L’insuffisance rénale aiguë dans le cadre d’un sepsis est fréquente et augmente la mortalité et le risque de séquelles cérébrales, mais le pronostic à long terme de la fonction rénale est peu connu. De nombreux enfants sont perdus pour le suivi. La littérature suggère qu’au moins 10% des enfants présentent une fonction rénale pathologique à long terme, sous la forme d’une microalbuminurie, d’une protéinurie ou d’une hypertension artérielle, et que jusqu’à la moitié des personnes concernées présentent un débit fonctionnel glomérulaire (DFG) légèrement diminué, dont la valeur clinique n’est pas claire en termes de pronostic à long terme. Des analyses régulières du sédiment urinaire et des mesures de la pression artérielle à intervalles croissants sont donc conseillées à long terme [13].
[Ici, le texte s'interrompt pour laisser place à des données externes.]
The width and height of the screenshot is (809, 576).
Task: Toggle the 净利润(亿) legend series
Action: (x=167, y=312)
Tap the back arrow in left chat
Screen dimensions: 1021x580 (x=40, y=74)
La fonction cardiovasculaire semble généralement bien récupérée, la morbidité pulmonaire à long terme dépend de l’étendue de l’atteinte pulmonaire ou de la survenue d’un syndrome de détresse respiratoire aiguë (SDRA).
Résumé
La détection précoce de la septicémie est essentielle chez les enfants. En l’absence de marqueurs spécifiques, celle-ci s’appuie sur des signes d’alerte très peu spécifiques mais très sensibles, tels qu’une température anormale, une tachycardie, une respiration approfondie, une apathie et une diminution de la vigilance. L’oxygène, la BLS si nécessaire, un premier bolus de liquide et des antibiotiques à large spectre sont les étapes thérapeutiques initiales. Le suivi revêt une grande importance, notamment en ce qui concerne les déficits neuropsychologiques et, le cas échéant, les troubles de la fonction rénale.
Messages Take-Home
- Le sepsis est redéfini comme un dysfonctionnement d’organe mettant la vie en danger, provoqué par une réponse immunitaire déréglée à une infection.
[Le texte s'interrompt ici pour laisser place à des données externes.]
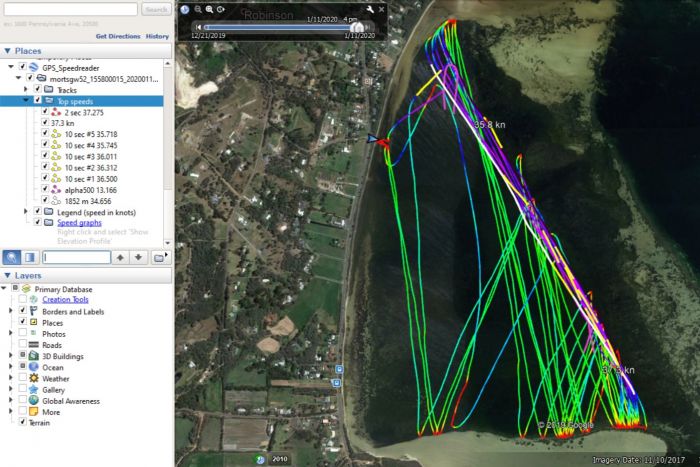Click the add folder icon in Places toolbar

pos(160,257)

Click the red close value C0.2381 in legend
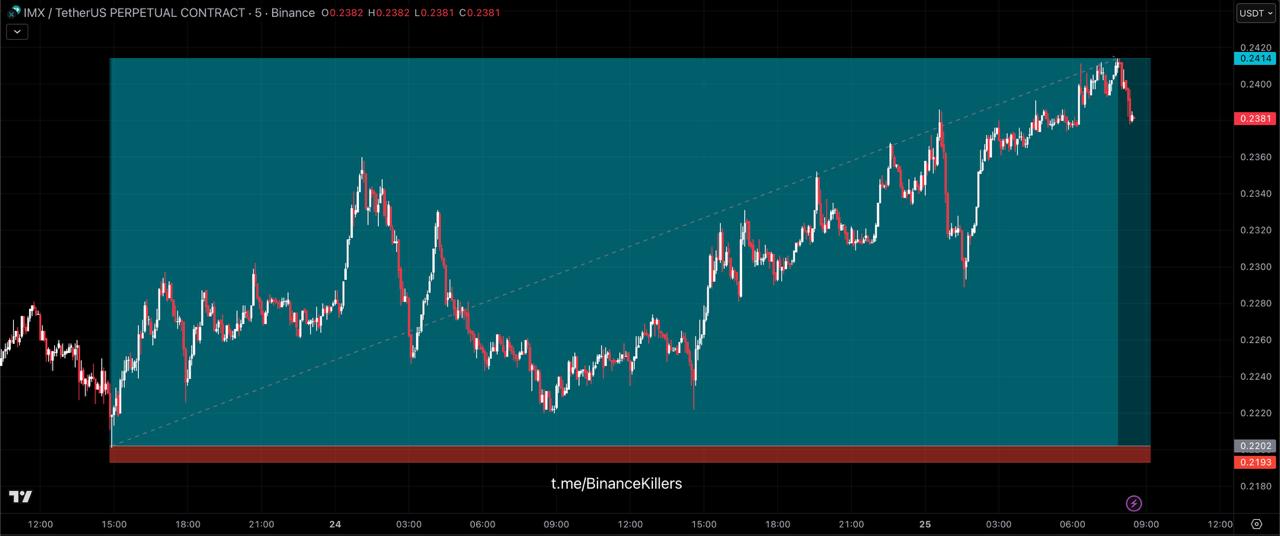480,13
- Les évolutions fulminantes étant fréquentes, un dépistage précoce est essentiel pour le pronostic. Celle-ci repose sur des signes non spécifiques d’anomalie de température, de tachycardie, de brady- ou tachypnée, plus une suspicion clinique. L’apathie et la diminution de la vigilance sont d’autres signes d’alerte importants.
- L’oxygène, la substitution par des liquides cristallins, les antibiotiques empiriques et l’assistance respiratoire si nécessaire sont les pierres angulaires des soins primaires.
- Au cours des premiers mois suivant la sortie de l’hôpital, les enfants doivent être suivis de près. A plus long terme, ce sont surtout des déficits neuropsychologiques et, le cas échéant, des séquelles néphrologiques qui sont à prévoir et qui justifient des contrôles d’évolution appropriés.